> **Aim**
Copy out the items from the line containing "Switch to the Inventory sheet tab" through the line containing "[x=275, y=902]", both included, leaving out any pictures.

> **Given entries**
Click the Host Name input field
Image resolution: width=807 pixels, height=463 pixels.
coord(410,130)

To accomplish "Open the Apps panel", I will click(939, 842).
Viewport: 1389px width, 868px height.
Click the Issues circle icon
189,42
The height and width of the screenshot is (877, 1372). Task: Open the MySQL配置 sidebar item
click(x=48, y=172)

* * *

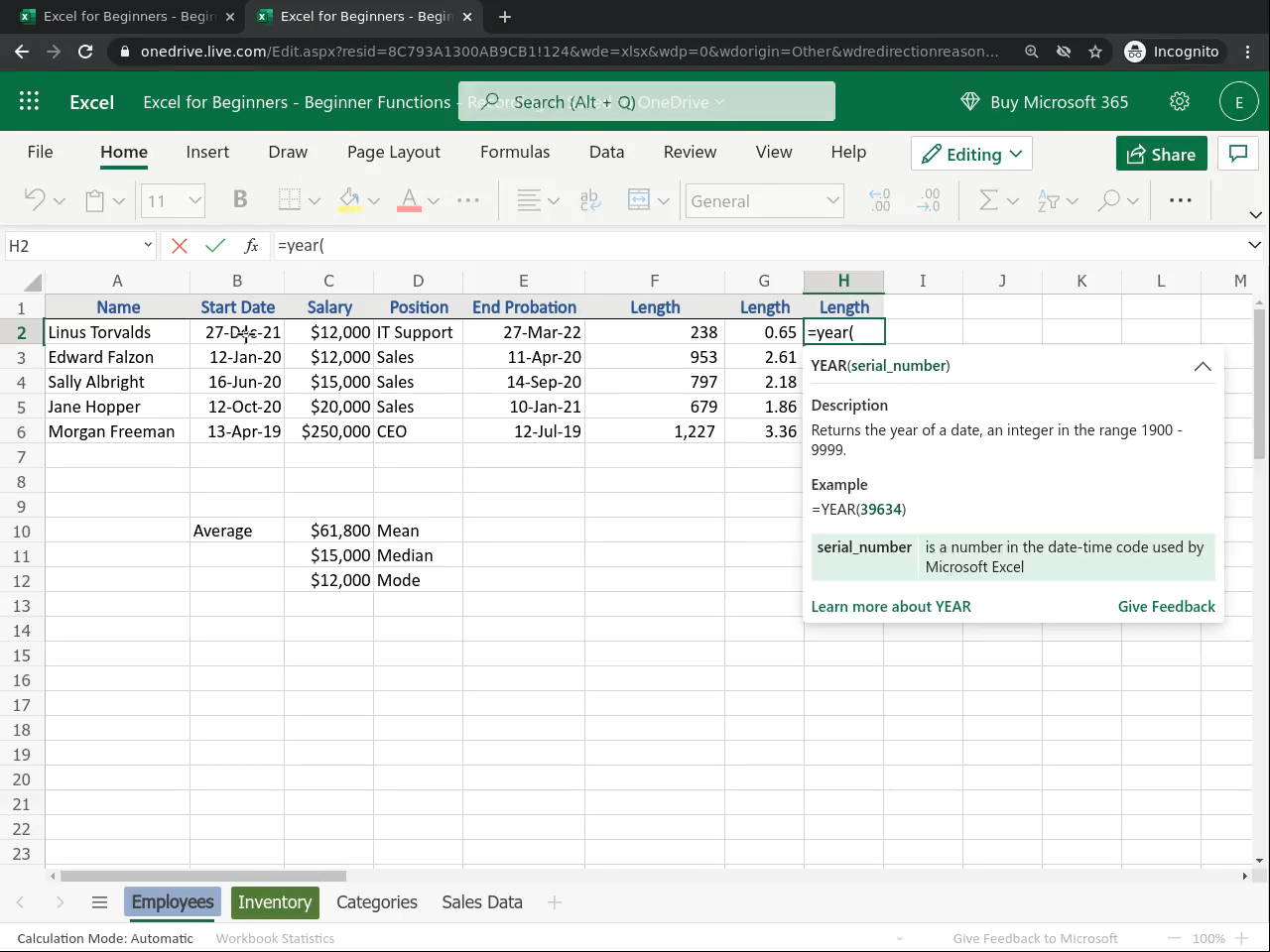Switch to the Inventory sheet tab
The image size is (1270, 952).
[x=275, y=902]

> **Output for this exercise**
Switch to the Inventory sheet tab
The image size is (1270, 952).
[x=275, y=902]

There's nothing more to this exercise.